The detective hurried back to the car. “He’s calling for you,” the man said gruffly. “Do you want to go to him?”
“No,” she said quickly. “No, thank you. I’d rather stay here, if you don’t mind.”
Chapter 1
The room was square and hot, and so was the man sitting at the gray-green metallic desk. Sweat poured off his jowls and trickled down the inside of his shirt. Finally, Assistant Superintendent Ron Mallory yanked open his collar and loosened his tie. God, it was hot-too hot to work, too hot to think.
Through his narrow window, Mallory gazed off across the green expanse of cotton fields that surrounded the Arizona State Prison at Florence. It was June, and irrigated cotton thrived beneath a hazy desert sky with its blistering noontime sun. Maybe cotton could grow in this ungodly heat, but people couldn’t.
Ron Mallory hated his barren yellow office with its view of razor ribbon-topped fences punctuated with guard towers. The view wasn’t much, but having an office at all, particularly one with a window, was a vast improvement over working the floor in one of the units. Mallory didn’t complain, but all the while, he busily plotted his own escape.

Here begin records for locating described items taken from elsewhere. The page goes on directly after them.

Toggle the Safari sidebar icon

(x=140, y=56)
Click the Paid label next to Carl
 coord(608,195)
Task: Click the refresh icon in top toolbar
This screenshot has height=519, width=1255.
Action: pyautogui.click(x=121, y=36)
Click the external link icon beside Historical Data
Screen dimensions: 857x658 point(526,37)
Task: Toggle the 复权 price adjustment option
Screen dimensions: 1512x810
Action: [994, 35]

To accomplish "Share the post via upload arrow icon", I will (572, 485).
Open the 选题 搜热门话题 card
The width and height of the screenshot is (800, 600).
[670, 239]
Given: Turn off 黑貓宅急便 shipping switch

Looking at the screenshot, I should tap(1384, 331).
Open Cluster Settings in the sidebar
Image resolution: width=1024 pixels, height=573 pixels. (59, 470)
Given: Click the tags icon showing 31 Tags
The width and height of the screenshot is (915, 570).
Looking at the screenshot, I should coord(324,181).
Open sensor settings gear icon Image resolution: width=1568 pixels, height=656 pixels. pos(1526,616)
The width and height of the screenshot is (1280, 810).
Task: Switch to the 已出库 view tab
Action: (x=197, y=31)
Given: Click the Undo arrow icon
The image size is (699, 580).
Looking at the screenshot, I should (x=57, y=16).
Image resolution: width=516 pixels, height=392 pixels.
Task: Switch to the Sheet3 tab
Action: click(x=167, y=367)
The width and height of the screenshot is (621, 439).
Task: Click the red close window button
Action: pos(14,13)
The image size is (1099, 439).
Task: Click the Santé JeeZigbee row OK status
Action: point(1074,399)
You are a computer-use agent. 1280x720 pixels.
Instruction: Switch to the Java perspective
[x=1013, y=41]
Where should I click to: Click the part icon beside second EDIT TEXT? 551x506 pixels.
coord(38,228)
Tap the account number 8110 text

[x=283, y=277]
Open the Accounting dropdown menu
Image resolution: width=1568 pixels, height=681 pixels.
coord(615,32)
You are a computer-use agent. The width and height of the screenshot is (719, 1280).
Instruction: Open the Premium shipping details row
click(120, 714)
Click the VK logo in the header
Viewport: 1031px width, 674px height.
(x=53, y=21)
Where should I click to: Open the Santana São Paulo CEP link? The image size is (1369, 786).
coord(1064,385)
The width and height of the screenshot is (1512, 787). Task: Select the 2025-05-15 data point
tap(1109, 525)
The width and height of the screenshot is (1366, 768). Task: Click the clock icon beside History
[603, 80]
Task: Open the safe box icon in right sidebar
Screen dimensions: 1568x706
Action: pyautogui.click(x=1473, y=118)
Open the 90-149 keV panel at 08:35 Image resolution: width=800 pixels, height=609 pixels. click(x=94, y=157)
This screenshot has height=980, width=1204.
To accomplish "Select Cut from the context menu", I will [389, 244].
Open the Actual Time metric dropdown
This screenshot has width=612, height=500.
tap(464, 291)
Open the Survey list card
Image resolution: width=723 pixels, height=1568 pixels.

Assistant Superintendent Mallory had no intention of working in Corrections forever. It was Friday. Maybe sometime this weekend he’d find some time away from Arlene and the kids to work on his book. There was a wall in Chapter 11, some kind of story-structure problem that made it impossible to move forward.
He took another swipe at his forehead with a damp paper towel and waited for a guard to bring Andrew Carlisle into his office.
“Damn legislature,” he told a fly that sauntered lazily across the stacks of file folders on his desk. Why couldn’t those idiots down in Phoenix find money enough to fix the prison’s damn refrigeration units? The air-conditioning always went on the fritz the minute the temperature climbed above 110.
Buildings in the capitol complex in Phoenix were plenty cool. He’d damn near frozen his ass off when he’d gone there as part of the official delegation begging the legislative committee for more prison money. They’d as good as said it didn’t matter if it got hot for the prisoners. After all, “Prisoners were supposed to be punished, weren’t they?” “What about the guards?” Warden Franklin had countered. “What about the other people who work there?” “What about them?” the committee had said. They didn’t give a shit about the worker bees. Nobody did.